- Exercise requirements:
**a)** In the mailing-list message about the "small countries" issue, which standard lists countries together with their subdivisions?
**b)** Carry on the mailing-list message about the "small countries" issue, picking up right after its final line.
** Start of Passage to read **
[cabfcert_policy] Notes from Today's Call - 2016-July-14

Dimitris Zacharopoulos jimmy at it.auth.gr
Thu Jul 14 23:47:25 MST 2016


Following up on yesterday's discussion regarding the "small countries" 
issue, I noticed that ISO 3166-2 
(https://en.wikipedia.org/wiki/ISO_3166-2) enumerates the countries and 
respective Subdivisions (states/provinces/cities). Countries with no 
subdivisions have an empty cell in the respective column. If we consider 
this information "authoritative" enough, we could enumerate the 
countries without a Subdivision (in alpha-2 code) as exceptions on 
7.1.4.2.2.


Best regards,
Dimitris.


On 14/7/2016 9:23 μμ, Ben Wilson wrote:
>
> Here are my notes of today’s Policy Review Working Group call.
** End of Passage to read **
** Start of Given entries **
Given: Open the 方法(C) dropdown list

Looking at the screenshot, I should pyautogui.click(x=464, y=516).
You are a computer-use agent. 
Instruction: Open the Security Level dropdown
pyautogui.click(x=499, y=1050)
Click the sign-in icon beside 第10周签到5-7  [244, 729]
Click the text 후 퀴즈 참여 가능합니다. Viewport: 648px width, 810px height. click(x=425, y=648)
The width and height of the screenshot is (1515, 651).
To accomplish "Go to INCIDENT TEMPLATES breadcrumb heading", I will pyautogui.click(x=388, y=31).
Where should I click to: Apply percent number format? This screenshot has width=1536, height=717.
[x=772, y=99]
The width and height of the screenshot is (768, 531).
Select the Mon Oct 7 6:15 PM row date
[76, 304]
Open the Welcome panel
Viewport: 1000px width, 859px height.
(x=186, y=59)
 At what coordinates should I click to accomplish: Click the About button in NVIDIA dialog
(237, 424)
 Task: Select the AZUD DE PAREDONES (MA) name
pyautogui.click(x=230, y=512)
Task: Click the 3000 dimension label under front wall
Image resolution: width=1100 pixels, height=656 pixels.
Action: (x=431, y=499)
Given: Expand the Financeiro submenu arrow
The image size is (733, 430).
** End of Given entries **
- Results of the exercise:
**a)** ISO 3166-2.

**b)**
>
> Present: Tim H., Dean, Ben, Robin, Dimitris, Li-Chun, Peter
>
> The working group discussed the city-state issue with small countries 
> raised by Li-Chun.  The issue is, what is the exact language we want 
> to use if we want to amend section 7.1.4.2.2, subject distinguished 
> name fields … if the organization name and state or province fields 
> are present, or if the country name provided under this subsection, is 
> TW (Taiwan) is present, then it's optional.   The main argument here 
> is that the namespace is defined with a registry in the country.   The 
> issue is what is the specific language that would be in the Baseline 
> Requirements?  Would we make an assessment and determine which country 
> names to  add, and if there are additional names after we do an 
> initial list how would that be managed?  It might be better if we can 
> enumerate those countries like TW and SG.  Another proposal was to ask 
> whether the country had a registry, but that  would apply to every 
> country and be difficult to interpret and apply.  Under that second 
> proposal, if a name is unique in the entire country, e.g. in Greece, 
> then the subject name could be said to be unique.  This might be 
> similar for big organizations in the US that are known nationwide or 
> that are chartered at the national level.  But we’re not dealing with 
> EV jurisdictions of formation, so we need to address this primarily 
> from a Baseline Requirements perspective. (For EV Certs there are two 
> parts of the certificate that you can identify- the jurisdiction of 
> incorporation and the physical  location.)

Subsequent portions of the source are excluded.